== Exercise objective ==
An exact transcript is required of the lines below, from the one containing "Task: Expand 已使用 on the CA1247 flight" through the very last; leave every picture out of it.

== Record extracts ==
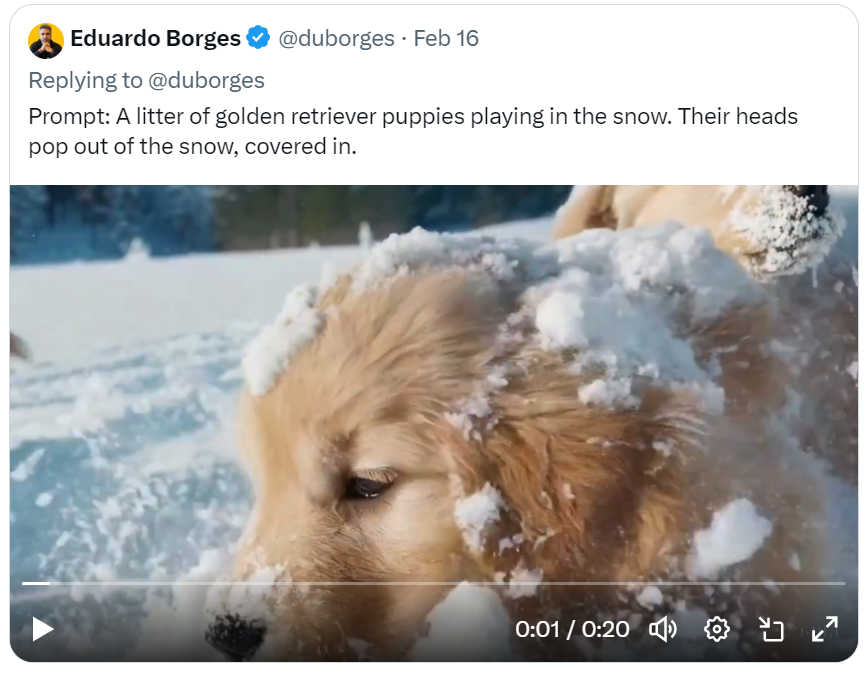This screenshot has width=865, height=676.
Task: Click the @duborges handle beside Feb 16
Action: pyautogui.click(x=336, y=38)
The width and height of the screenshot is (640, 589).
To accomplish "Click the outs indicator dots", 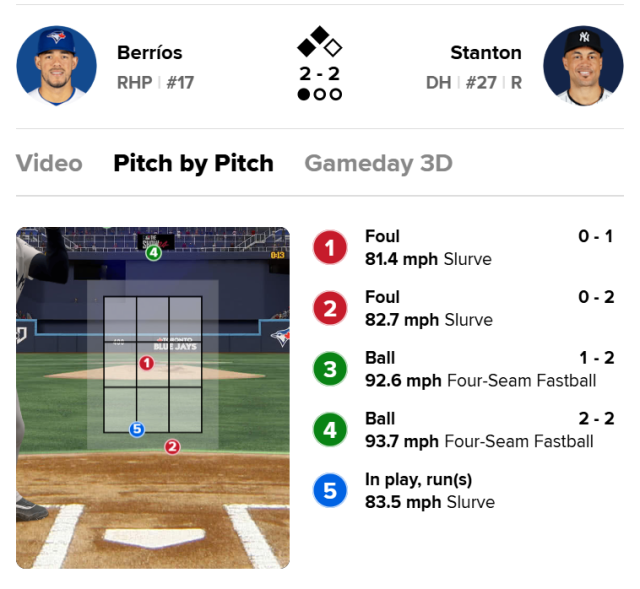I will [x=320, y=94].
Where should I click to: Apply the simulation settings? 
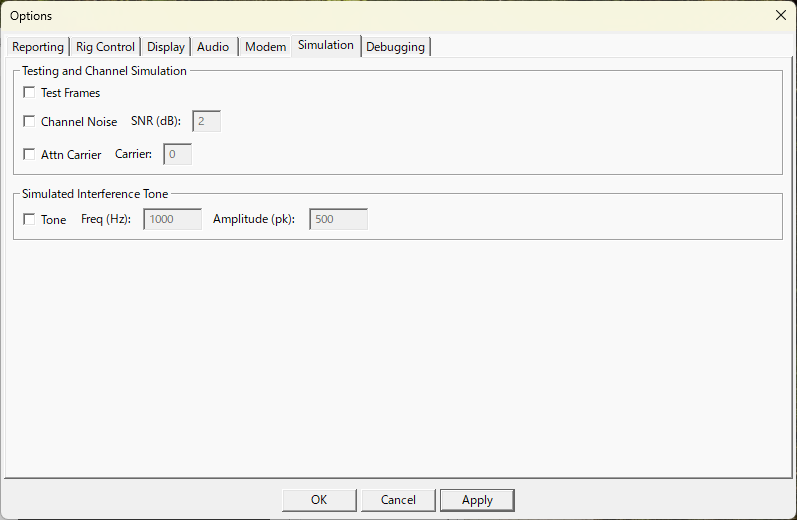[477, 500]
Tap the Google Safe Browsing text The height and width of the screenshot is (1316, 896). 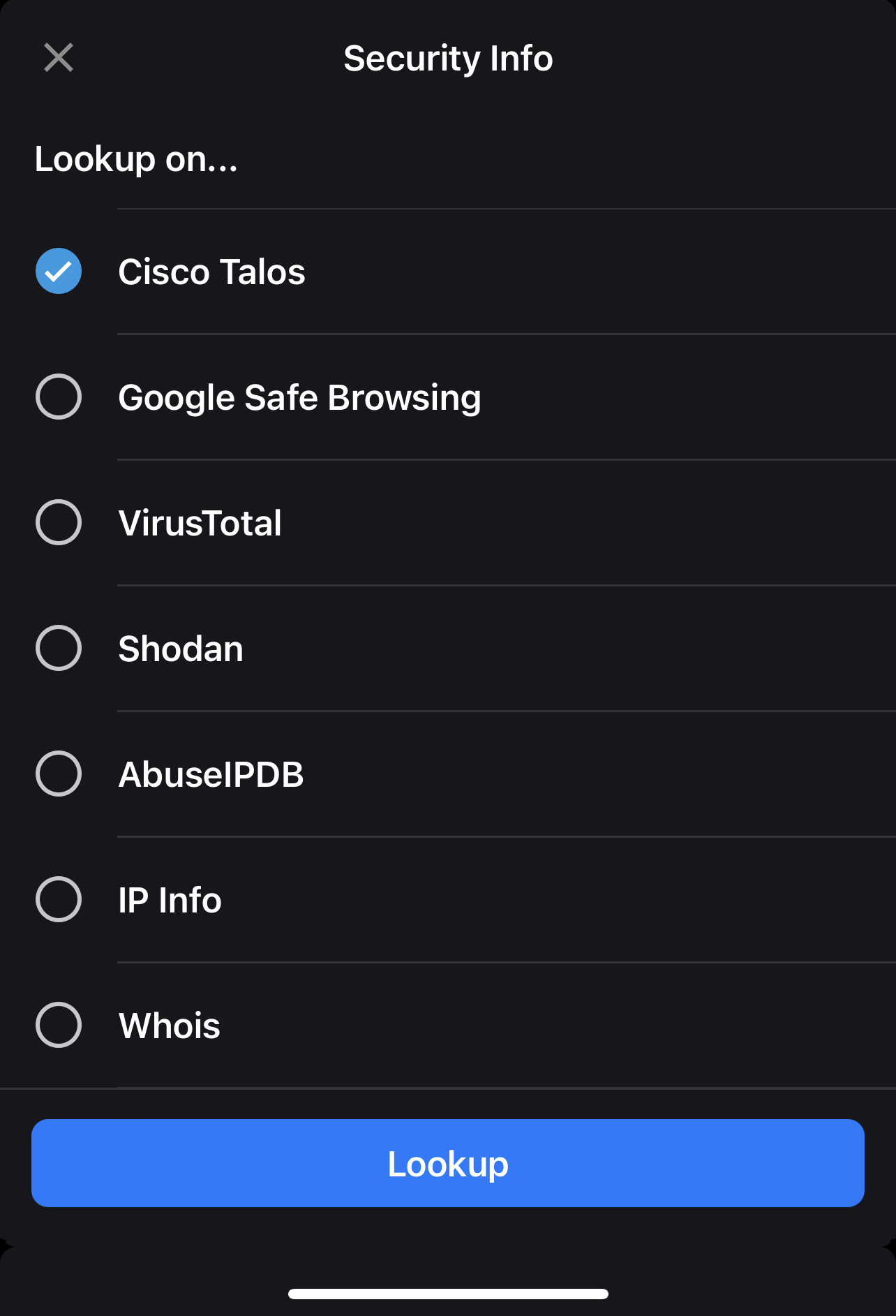click(x=299, y=398)
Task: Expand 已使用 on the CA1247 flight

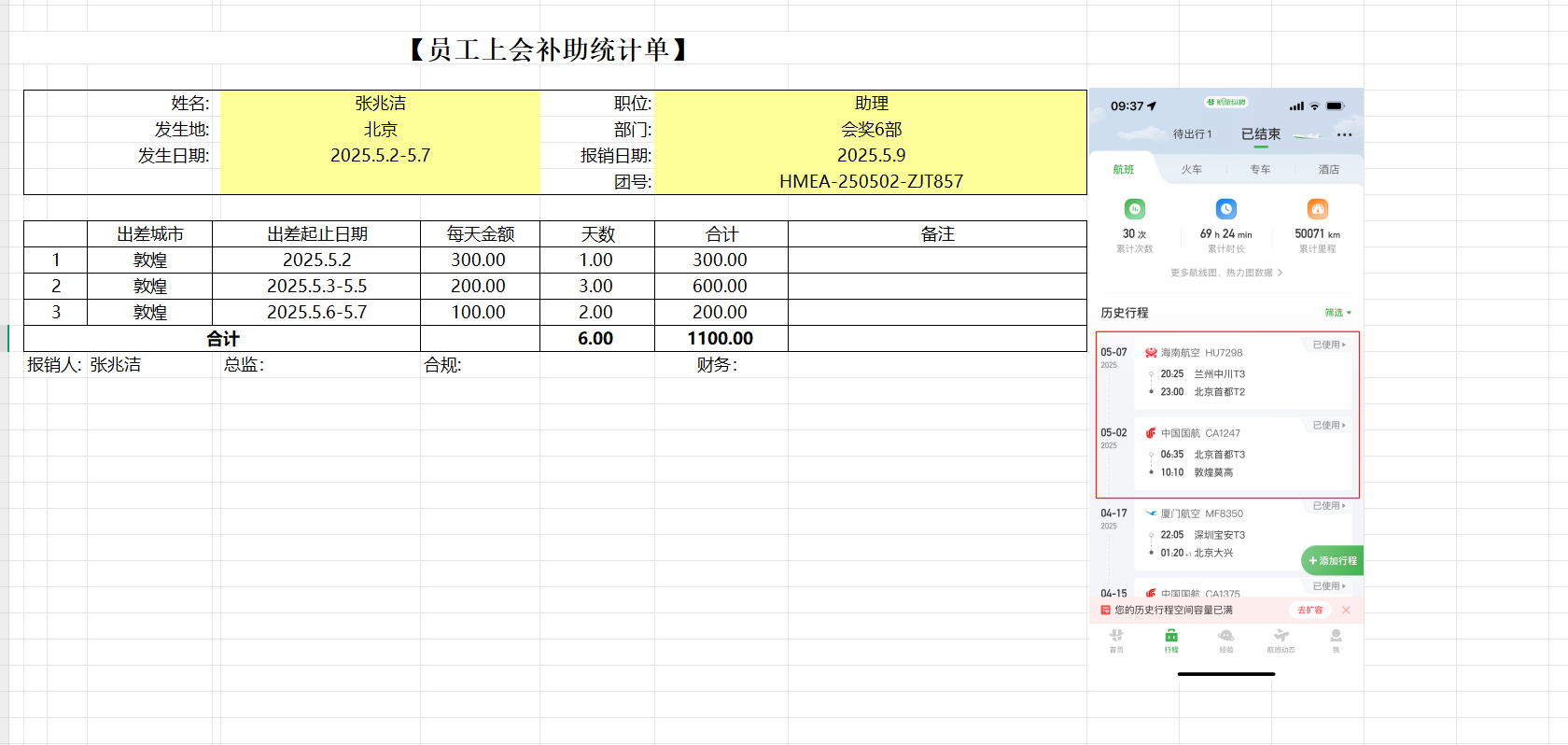Action: pyautogui.click(x=1329, y=426)
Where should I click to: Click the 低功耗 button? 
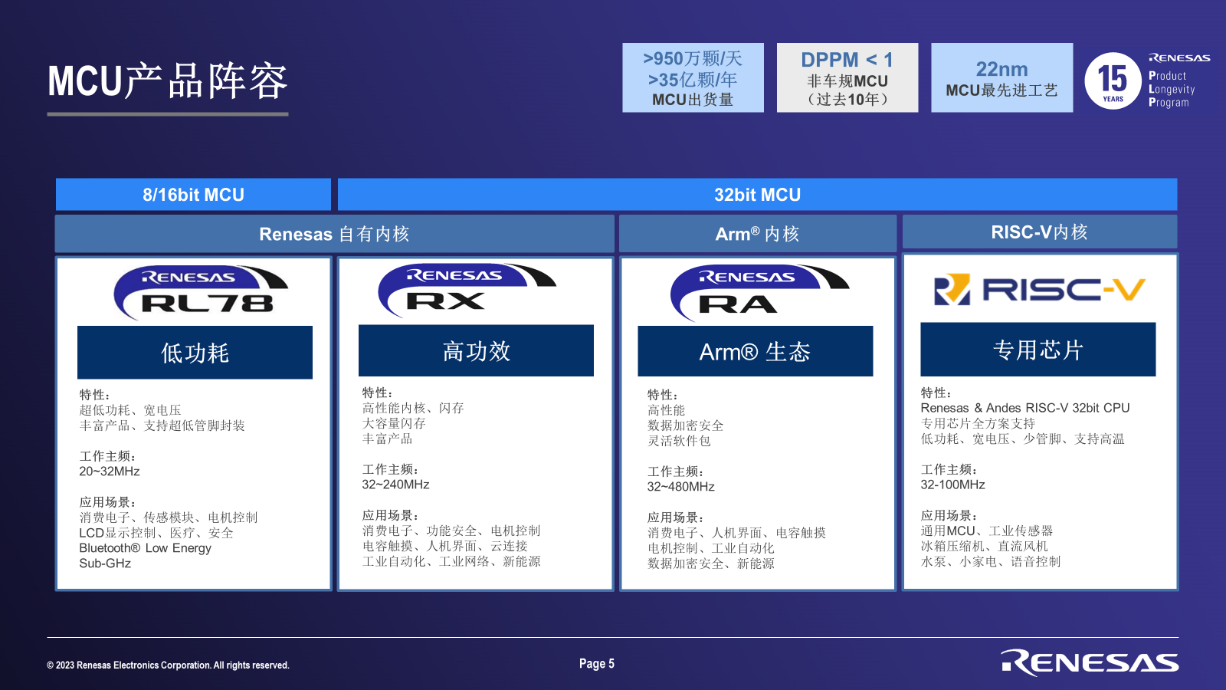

== Result for this exercise ==
Task: Expand 已使用 on the CA1247 flight

Action: pyautogui.click(x=1329, y=426)
Where should I click to: Click the 低功耗 button? 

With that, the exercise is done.